Source extract:
Start
32 bit memory writted backwards????

Hi all...

guys I have a little problem I am trying to understand.. Ok. I am developing an application with a miniwebserver on an embedded board with msp430 and working with IAR embedded workbench. I have to read variables that will be introduced in certain memory positions that will be reserved. So My application goes to memory position, say, 0x220 and reads 16bits then uses them to display them on a webpage. So far so good. Since this variables will be introduced through an assember interrupt that will get them from outside my micro, I don't have to worry about them. BUT, to do the development I had to crerate a simulator that writes fictious info into this memory positions to, afterwards, read it. All the variables in 16 bits work smoothly, but 32 bit variables have this WEIRD behaviour: they are written backwards in chunks of 16bits.... for example, if I write 0x00201582 as a 32 bit value, once reading the memory map of my board will be shown as: "1582" on memory position 0x224 and "0020" on memory position 0x226.... My question is, are my writting functions wrong and I am doing this myself, or is it some sort of standard I should have been aware of and, thus, I have to add calculations to invert the order of this numbers? I add some of my code to make this more understandable:

//here I define the "reserved" memory positions for some variables

#define 1st16bitvar ((uint16_t*)0x0220) #define 2nd16bitvar ((uint16_t*)0x0222) #define 1st32bitvar ((uint32_t*)0x0224) #define 2nd32bitvar ((uint32_t*)0x0228)

//here I build the functions to write info onto memory positions. I call it "simulator"
End
Entries provided:
Start
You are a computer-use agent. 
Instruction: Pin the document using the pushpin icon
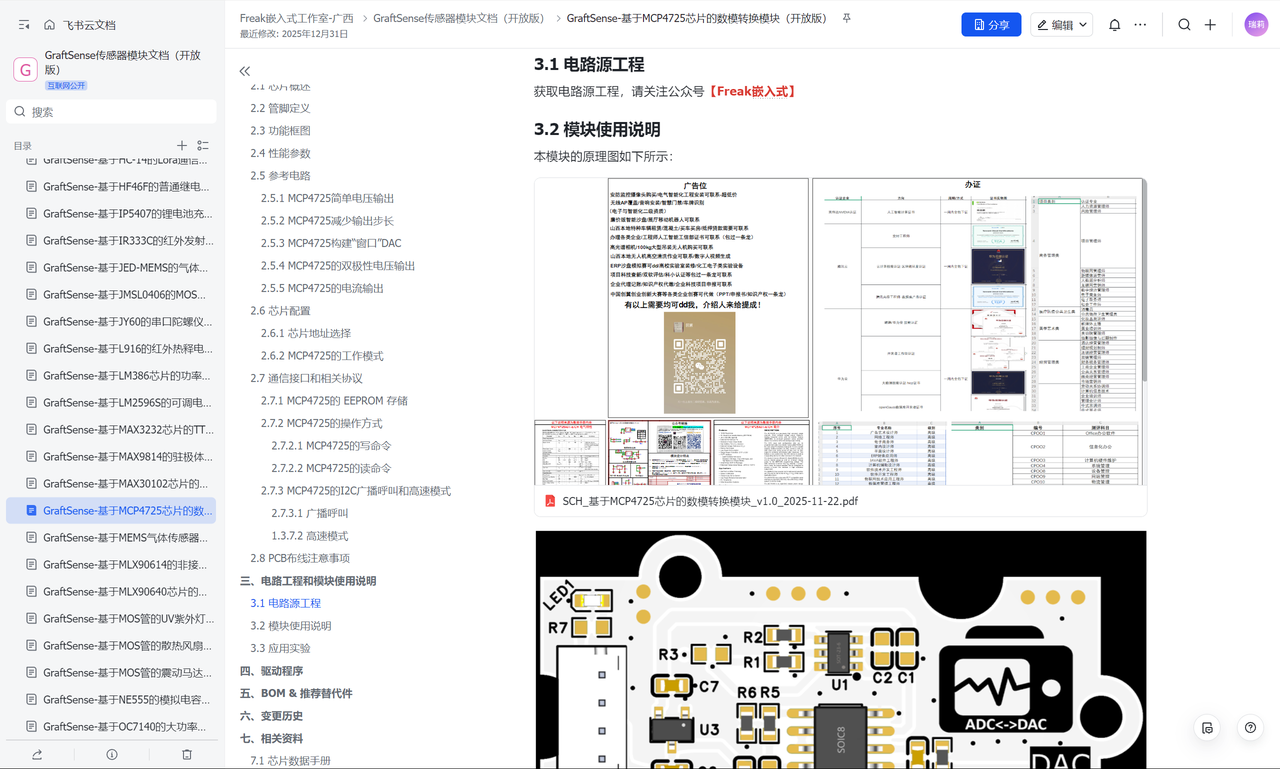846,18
End
Start
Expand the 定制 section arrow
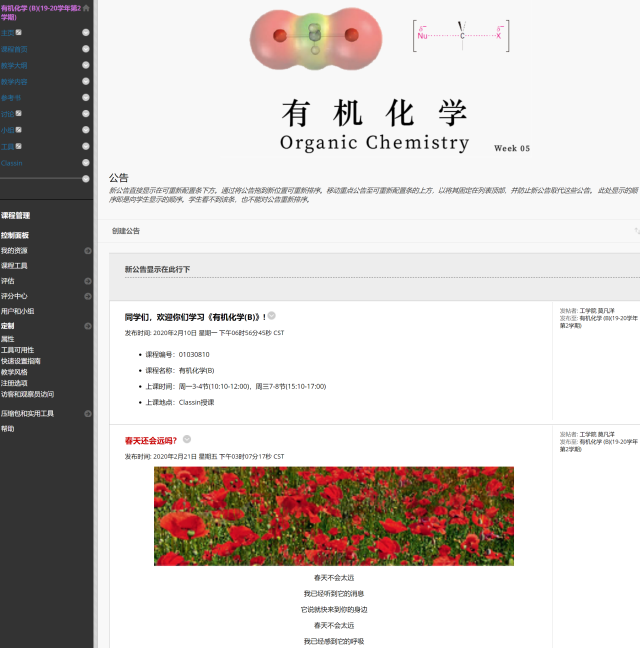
End
Start
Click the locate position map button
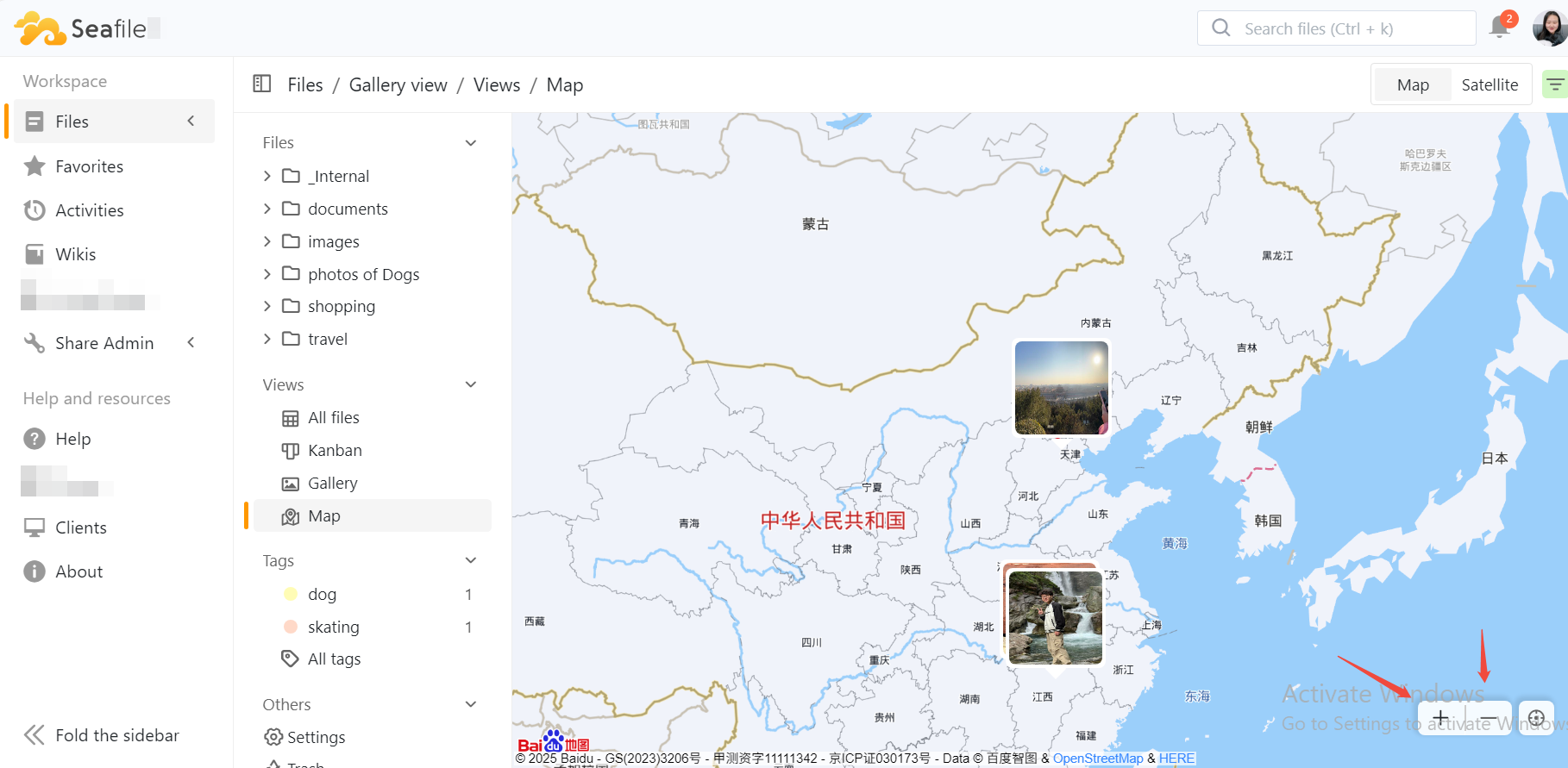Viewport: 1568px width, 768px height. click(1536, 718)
End
Exercise set:
A. Transcribe the forum post on 32-bit memory character for character. Begin at the words containing "#define 1st16bitvar ((uint16_t*)0x0220)" and stop after "#define 2nd32bitvar ((uint32_t*)0x0228)".
B. Extract each line of the records that includes the word "pushpin", reproducing every such line in full.

Solved tasks:
A.
#define 1st16bitvar ((uint16_t*)0x0220) #define 2nd16bitvar ((uint16_t*)0x0222) #define 1st32bitvar ((uint32_t*)0x0224) #define 2nd32bitvar ((uint32_t*)0x0228)

B.
Instruction: Pin the document using the pushpin icon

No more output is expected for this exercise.